Activity —
The entries underneath need to be duplicated exactly, with none omitted.

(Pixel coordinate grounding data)
[Start of Attachment]
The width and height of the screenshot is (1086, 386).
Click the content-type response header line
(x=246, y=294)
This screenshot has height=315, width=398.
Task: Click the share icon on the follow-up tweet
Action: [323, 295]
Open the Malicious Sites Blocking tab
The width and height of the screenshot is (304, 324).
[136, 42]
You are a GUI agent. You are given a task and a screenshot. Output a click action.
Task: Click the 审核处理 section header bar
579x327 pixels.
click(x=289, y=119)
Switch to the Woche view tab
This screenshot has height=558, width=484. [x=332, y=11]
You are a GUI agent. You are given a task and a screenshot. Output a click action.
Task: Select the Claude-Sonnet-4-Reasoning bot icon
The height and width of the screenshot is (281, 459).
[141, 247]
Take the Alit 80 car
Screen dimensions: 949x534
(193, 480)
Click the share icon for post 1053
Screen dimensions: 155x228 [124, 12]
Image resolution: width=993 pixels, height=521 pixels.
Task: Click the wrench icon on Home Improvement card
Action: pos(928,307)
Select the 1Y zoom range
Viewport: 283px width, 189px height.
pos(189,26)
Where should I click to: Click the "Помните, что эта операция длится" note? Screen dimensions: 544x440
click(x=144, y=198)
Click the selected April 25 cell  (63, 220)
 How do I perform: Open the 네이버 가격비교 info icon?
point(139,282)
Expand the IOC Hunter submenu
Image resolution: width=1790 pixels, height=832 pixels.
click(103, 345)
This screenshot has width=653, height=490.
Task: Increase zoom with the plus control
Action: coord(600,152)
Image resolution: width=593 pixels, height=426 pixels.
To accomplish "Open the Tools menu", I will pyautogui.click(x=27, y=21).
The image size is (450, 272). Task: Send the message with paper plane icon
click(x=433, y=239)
[End of Attachment]
Reply to the task —
The width and height of the screenshot is (1086, 386).
Click the content-type response header line
(x=246, y=294)
This screenshot has height=315, width=398.
Task: Click the share icon on the follow-up tweet
Action: [323, 295]
Open the Malicious Sites Blocking tab
The width and height of the screenshot is (304, 324).
[136, 42]
You are a GUI agent. You are given a task and a screenshot. Output a click action.
Task: Click the 审核处理 section header bar
579x327 pixels.
click(x=289, y=119)
Switch to the Woche view tab
This screenshot has height=558, width=484. [x=332, y=11]
You are a GUI agent. You are given a task and a screenshot. Output a click action.
Task: Select the Claude-Sonnet-4-Reasoning bot icon
The height and width of the screenshot is (281, 459).
[141, 247]
Take the Alit 80 car
Screen dimensions: 949x534
(193, 480)
Click the share icon for post 1053
Screen dimensions: 155x228 [124, 12]
Image resolution: width=993 pixels, height=521 pixels.
Task: Click the wrench icon on Home Improvement card
Action: pos(928,307)
Select the 1Y zoom range
Viewport: 283px width, 189px height.
pos(189,26)
Where should I click to: Click the "Помните, что эта операция длится" note? Screen dimensions: 544x440
click(x=144, y=198)
Click the selected April 25 cell  (63, 220)
 How do I perform: Open the 네이버 가격비교 info icon?
point(139,282)
Expand the IOC Hunter submenu
Image resolution: width=1790 pixels, height=832 pixels.
click(103, 345)
This screenshot has width=653, height=490.
Task: Increase zoom with the plus control
Action: coord(600,152)
Image resolution: width=593 pixels, height=426 pixels.
To accomplish "Open the Tools menu", I will pyautogui.click(x=27, y=21).
The image size is (450, 272). Task: Send the message with paper plane icon
click(x=433, y=239)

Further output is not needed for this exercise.